Женщина, видимо, была рядом с хижиной, потому что появилась сразу же, без тени смущения или испуга улыбнулась гостям, заметила некоторое удивление в глазах Штирлица и сказала что-то на своем языке.
— Она не умеет объясняться так, как белые, — пояснил вождь. — Я стану переводить ее слова на ваш язык. Она говорит, что вы, — он посмотрел на Штирлица, — никогда еще не видели такой большой и сильной женщины. Это правда?
Действительно, Канксерихи была очень толстой, живот был прямо-таки громадным, и поэтому обнаженная грудь казалась детской, недоразвитой.
— Я редко встречал таких красивых женщин, — ответил Штирлиц.
Лицо Канксерихи было и впрямь красивым, нежно-шоколадного тона; красота ее при этом таила в себе не вызов (Штирлиц отчего-то вспомнил подругу Роумэна; воистину, вызывающе красива), а, наоборот, умиротворяющее спокойствие.
Вождь снова кивнул, перевел слова Штирлица женщине, та чуть улыбнулась и произнесла несколько фраз; говорила она нараспев, словно бы растягивая удовольствие.
— Канксерихи говорит, что вы правы. Она действительно очень красива. Что вы от нее хотите? Предсказания по поводу вашего здоровья? Или врачевания?
— И того, и другого.
— Что? — не понял Квыбырахи. — Какого «другого»?
— Он хочет и предсказания, и лечения, — помог Шиббл, повторив Штирлицу: — Говорите ясными фразами, я же предупреждал.

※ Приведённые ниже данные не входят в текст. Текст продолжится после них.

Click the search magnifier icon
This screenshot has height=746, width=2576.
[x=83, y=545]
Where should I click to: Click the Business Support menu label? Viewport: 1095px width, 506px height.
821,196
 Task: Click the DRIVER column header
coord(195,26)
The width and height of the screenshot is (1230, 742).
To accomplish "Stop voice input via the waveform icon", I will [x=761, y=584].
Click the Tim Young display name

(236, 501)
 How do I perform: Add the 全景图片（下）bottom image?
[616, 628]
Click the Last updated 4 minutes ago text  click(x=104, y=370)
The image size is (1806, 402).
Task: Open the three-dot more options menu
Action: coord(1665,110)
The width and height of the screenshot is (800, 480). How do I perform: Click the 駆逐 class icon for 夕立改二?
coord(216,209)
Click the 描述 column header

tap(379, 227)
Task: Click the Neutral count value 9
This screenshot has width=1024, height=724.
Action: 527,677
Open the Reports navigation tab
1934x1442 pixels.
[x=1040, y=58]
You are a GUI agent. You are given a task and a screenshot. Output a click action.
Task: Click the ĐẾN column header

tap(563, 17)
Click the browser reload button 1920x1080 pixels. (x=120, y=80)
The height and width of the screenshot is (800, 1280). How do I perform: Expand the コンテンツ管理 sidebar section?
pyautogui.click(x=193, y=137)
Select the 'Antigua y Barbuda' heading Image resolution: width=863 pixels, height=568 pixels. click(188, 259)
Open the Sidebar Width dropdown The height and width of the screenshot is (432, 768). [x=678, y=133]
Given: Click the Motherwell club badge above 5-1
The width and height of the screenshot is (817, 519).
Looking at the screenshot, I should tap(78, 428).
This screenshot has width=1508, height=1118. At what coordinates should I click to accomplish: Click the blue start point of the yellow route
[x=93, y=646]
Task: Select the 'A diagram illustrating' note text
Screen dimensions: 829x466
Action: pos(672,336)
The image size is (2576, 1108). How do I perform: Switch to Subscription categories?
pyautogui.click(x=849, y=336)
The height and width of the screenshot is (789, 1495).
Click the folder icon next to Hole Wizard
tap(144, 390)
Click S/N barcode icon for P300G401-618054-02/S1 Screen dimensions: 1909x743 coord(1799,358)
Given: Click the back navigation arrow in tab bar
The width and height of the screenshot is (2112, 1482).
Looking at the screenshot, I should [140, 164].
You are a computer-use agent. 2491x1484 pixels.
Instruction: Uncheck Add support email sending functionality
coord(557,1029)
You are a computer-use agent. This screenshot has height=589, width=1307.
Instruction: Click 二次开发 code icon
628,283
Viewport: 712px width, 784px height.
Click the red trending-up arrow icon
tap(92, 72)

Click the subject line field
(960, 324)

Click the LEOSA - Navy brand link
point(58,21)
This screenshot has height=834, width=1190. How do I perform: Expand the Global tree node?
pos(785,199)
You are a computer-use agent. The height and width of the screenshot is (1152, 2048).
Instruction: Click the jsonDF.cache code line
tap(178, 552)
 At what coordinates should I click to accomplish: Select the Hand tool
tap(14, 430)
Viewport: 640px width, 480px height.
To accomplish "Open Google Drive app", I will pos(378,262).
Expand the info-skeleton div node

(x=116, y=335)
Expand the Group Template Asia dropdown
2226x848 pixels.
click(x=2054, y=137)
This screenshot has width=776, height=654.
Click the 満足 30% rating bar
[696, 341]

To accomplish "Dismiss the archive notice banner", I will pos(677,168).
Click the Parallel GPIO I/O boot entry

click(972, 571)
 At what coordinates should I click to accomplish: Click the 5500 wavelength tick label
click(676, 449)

Женщина пошла в угол дома, вернулась оттуда с большим мешком, развернула его посреди комнаты и начала раскладывать содержимое вокруг себя, словно девочка, готовящаяся к игре «во взрослых»: веера, высокую шапку из перьев, амулеты, острые деревянные палочки, кости, ракушки, опахала разной величины и цвета, баночки с сушеными травами и длинные, причудливой формы коренья; присмотревшись, Штирлиц заметил, что все коренья напоминают людей, замерших в той или иной позе.
Женщина надела на себя высокую шапку из перьев, взяла большое опахало и вышла на улицу. Штирлиц слышал, как она приказала что-то своим низким поющим голосом, — сразу же раздался топот босых ног, — потом произнесла несколько одинаковых, словно заклинание, фраз, и настала тишина.
— Сейчас ей принесут снадобье, — пояснил вождь. — Это сделает ребенок, потому что он чист. Без снадобья она не сможет делать свое дело, а вы — излечиться… Чем вы отблагодарите ее? Она после своего дела два дня лежит без движения, очень устает…
— Вот, пожалуйста, — сказал Шиббл, достав из кармана огрызок карандаша, три пуговицы, гильзу и красивую пудреницу.
— О, как красиво, — заметил Квыбырахи, взяв пудреницу. — Что это?
— Магический сосуд для окрашивания лица, — ответил Шиббл.
— А зачем окрашивать лицо? — поинтересовался Квыбырахи. — Перед церемонией обращения к душам отцов с просьбой о ниспослании хорошей охоты?